The following additional items on the agenda should be emphasized:

New election of members and substitute members in the Supervisory Board (item 6)

The term of office of all members of the Supervisory Board representing the shareholders ends at the conclusion of the Annual General Meeting on April 19, 2013, and consequently a new election by the general shareholders’ meeting is required. The term of the new Supervisory Board members to be elected will again be five years and will end with the Annual General Meeting which will decide on the ratification of actions for the fiscal year 2017.

The Supervisory Board proposes to the Annual General Meeting to elect the following designated persons to the Supervisory Board as representatives of the shareholders: Dr. Nikolaus von Bomhard (Chairman of the executive board of Münchener Rückversicherungs-Gesellschaft Aktiengesellschaft), Karl-Heinz Flöther (Independent management consultant), Prof.

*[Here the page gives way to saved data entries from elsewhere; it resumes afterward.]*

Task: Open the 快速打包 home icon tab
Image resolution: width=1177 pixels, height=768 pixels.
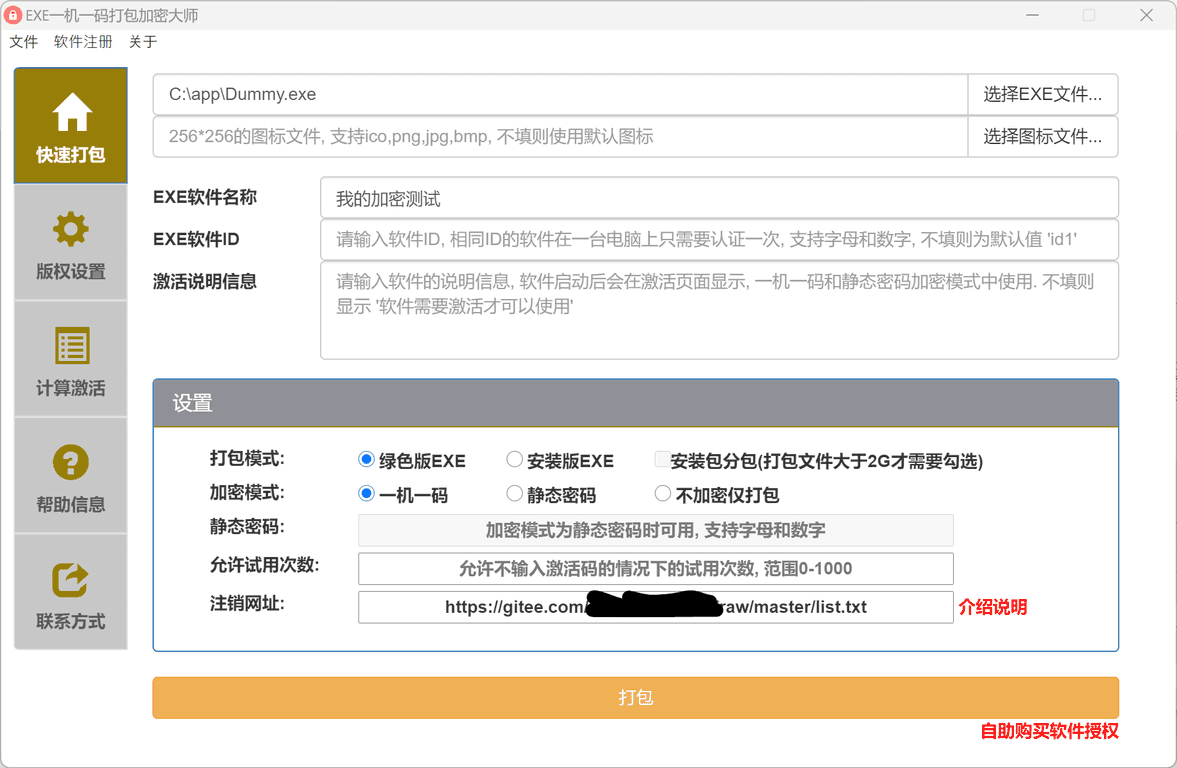Action: pyautogui.click(x=71, y=113)
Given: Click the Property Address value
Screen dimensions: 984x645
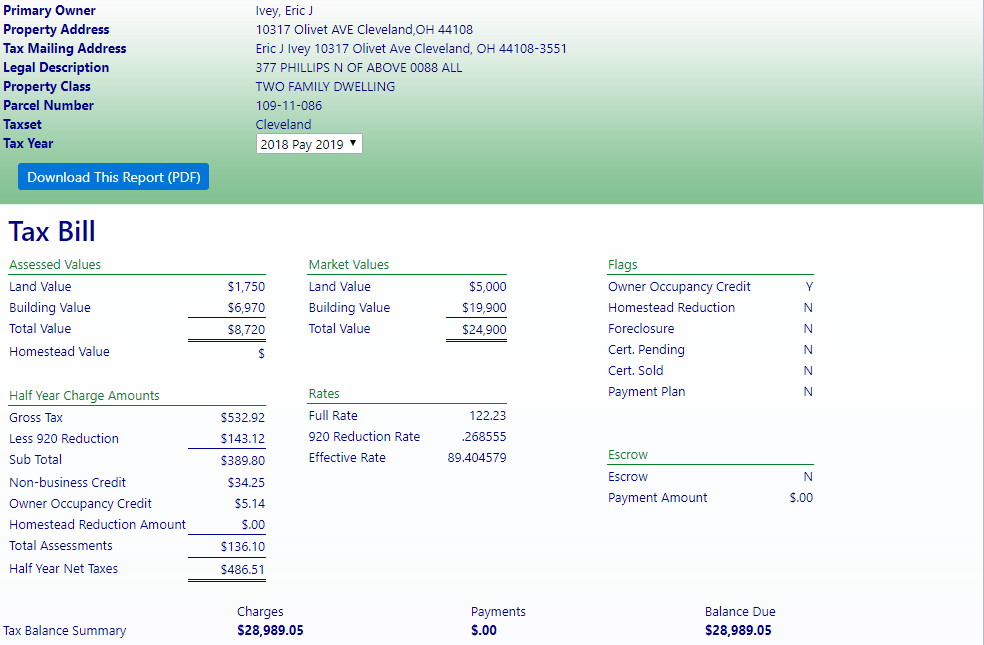Looking at the screenshot, I should (364, 30).
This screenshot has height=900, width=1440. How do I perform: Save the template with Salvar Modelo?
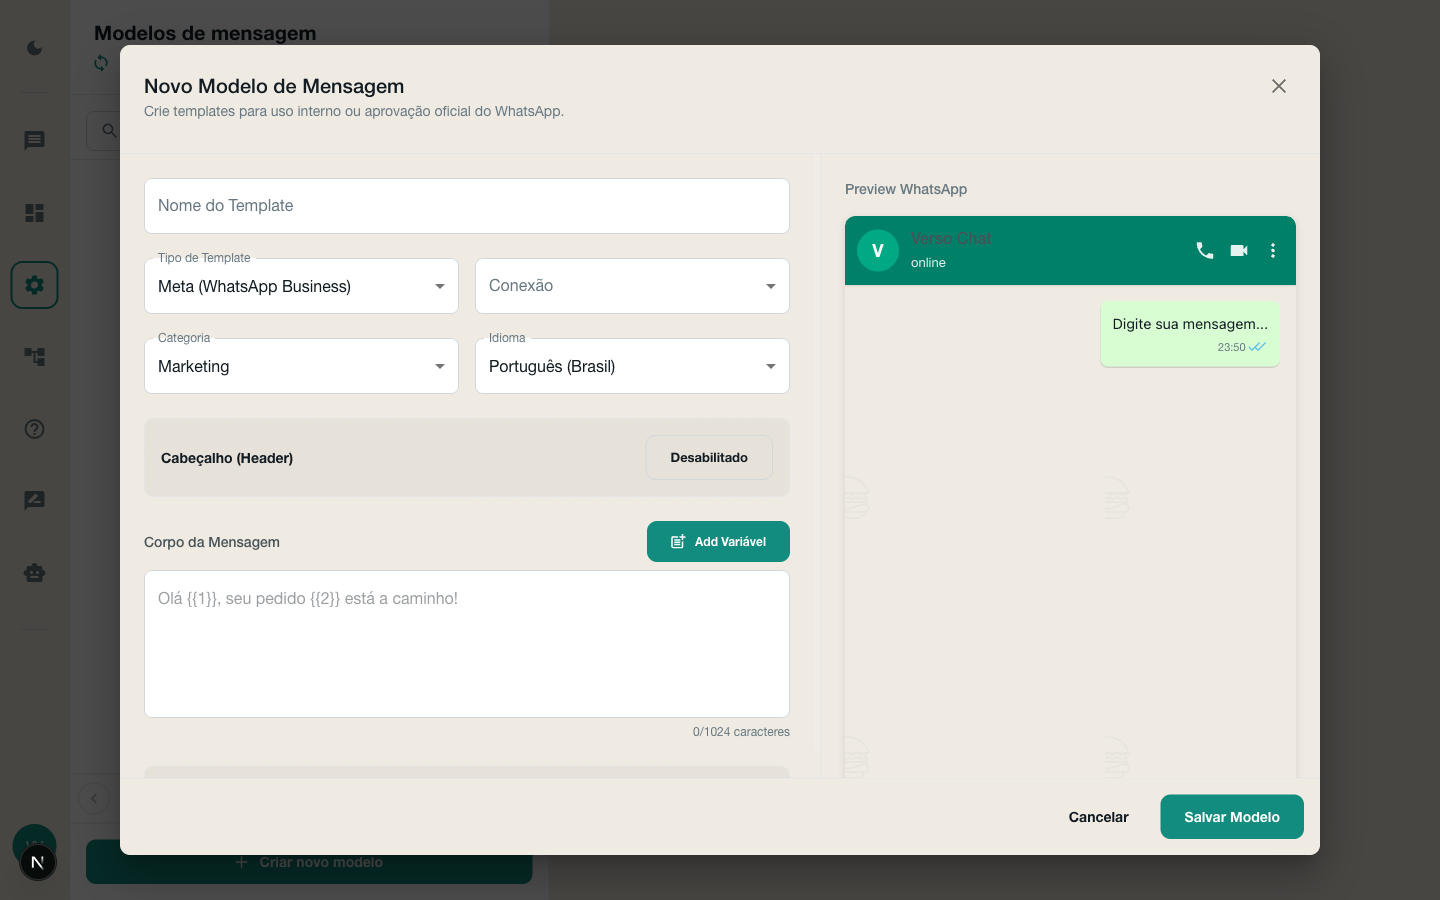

Dr.-Ing. Hans-Peter Keitel (Former President of the Federal Association of German Industry), Dr. Markus Kerber (Chief Executive Director of the Federal Association of German Industry), Prof. h.c. (CHN) Dr. rer. oec. Ulrich Middelmann (Former vice-chairman of the executive board of ThyssenKrupp AG), Klaus-Peter Müller (Chairman of the supervisory board of Commerzbank Aktiengesellschaft), Dr. Helmut Perlet (Chairman of the supervisory board of Allianz SE),            Petra Schadeberg-Herrmann (Managing shareholder of Krombacher Finance GmbH), Dr. Marcus Schenck (Member of the executive board of E.ON AG) und Dr. Gertrude Tumpel-Gugerell ((Retired) Director of the European Central Bank).

In case the Annual General Meeting accepts these propositions, there will be three new representatives of the shareholders on the Supervisory Board, namely Karl-Heinz Flöther, Dr. Markus Kerber, and Petra Schadeberg-Hermann. The current members of the Supervisory Board Dr.-Ing. Burckhard Bergmann, Dr.-Ing. Otto Happel, and Dr. h. c. Edgar Meister will quit the Supervisory Board at the conclusion of this year’s Annual General Meeting.

If he is elected, Mr. Klaus-Peter Müller will be proposed to the members of the Supervisory Board as the chairman of the Supervisory Board. The Supervisory Board proposes to the Annual General Meeting to elect the following persons as substitute members of the Supervisory Board for the above-mentioned representatives of the shareholders: Dr. Roger Müller (Managing Director and General Counsel of Deutsche Börse AG) and Solms U. Wittig (Chief Legal Officer and Chief Compliance Officer of Linde AG). It is intended to have the Annual General Meeting decide on the election of the new Supervisory Board by way of an individual vote.

Redemption of some shares in order to smooth the share capital and subsequent reduction of the share capital by combining shares in a ratio of 10 to 1(item 7 and 8)

In order to enable the execution of the share capital increase which was announced on March 13, the Annual General Meeting will be asked to resolve on a slight smoothing of the share capital and a capital reduction through the consolidation of shares in a ratio of 10:1. The consolidation of shares will cause the number of shares outstanding prior to the capital increase to decrease from 5.83 billion shares to 583 million shares. The stock consolidation and subsequent capital reduction will have no impact on the amount of on-balance sheet equity capital of Commerzbank. It will, however, assist in reducing execution risk for the capital increase.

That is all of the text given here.